┌──
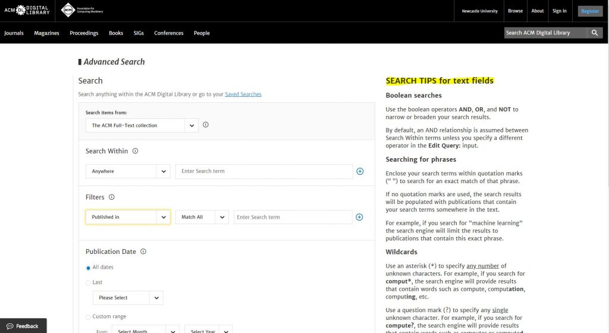This screenshot has height=333, width=609.
Task: Open the Search Within info icon
Action: point(135,151)
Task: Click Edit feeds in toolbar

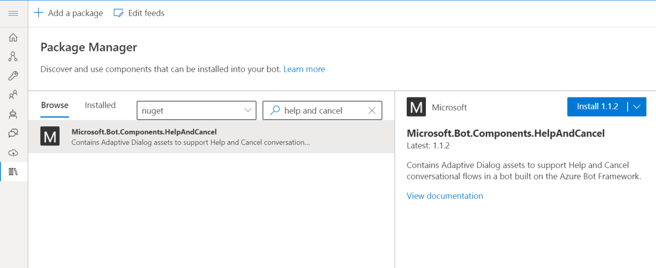Action: coord(139,13)
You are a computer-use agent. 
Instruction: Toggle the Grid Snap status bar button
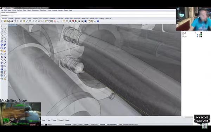(68, 125)
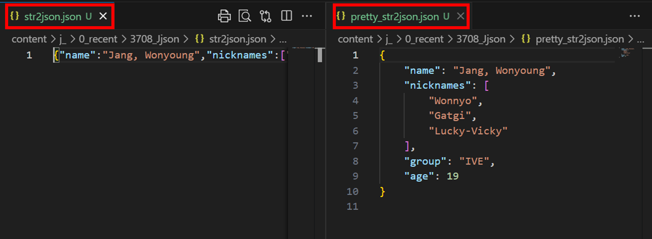Viewport: 652px width, 239px height.
Task: Open more actions menu in left editor
Action: pos(307,16)
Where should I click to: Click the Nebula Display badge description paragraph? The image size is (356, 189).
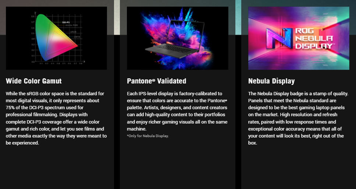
└──
THE PROBLEM. Arrange the lines of the material above as a numbered list, leaving out any blank lines. Leave the pictures out of your answer.

OUTPUT FOR THIS EXERCISE.
1. This screenshot has height=333, width=609.
2. Task: Open the Search Within info icon
3. Action: point(135,151)
4. Task: Click Edit feeds in toolbar
5. Action: coord(139,13)
6. You are a computer-use agent. 
7. Instruction: Toggle the Grid Snap status bar button
8. (68, 125)
9. Viewport: 652px width, 239px height.
10. Task: Open more actions menu in left editor
11. Action: pos(307,16)
12. Where should I click to: Click the Nebula Display badge description paragraph? The image size is (356, 189).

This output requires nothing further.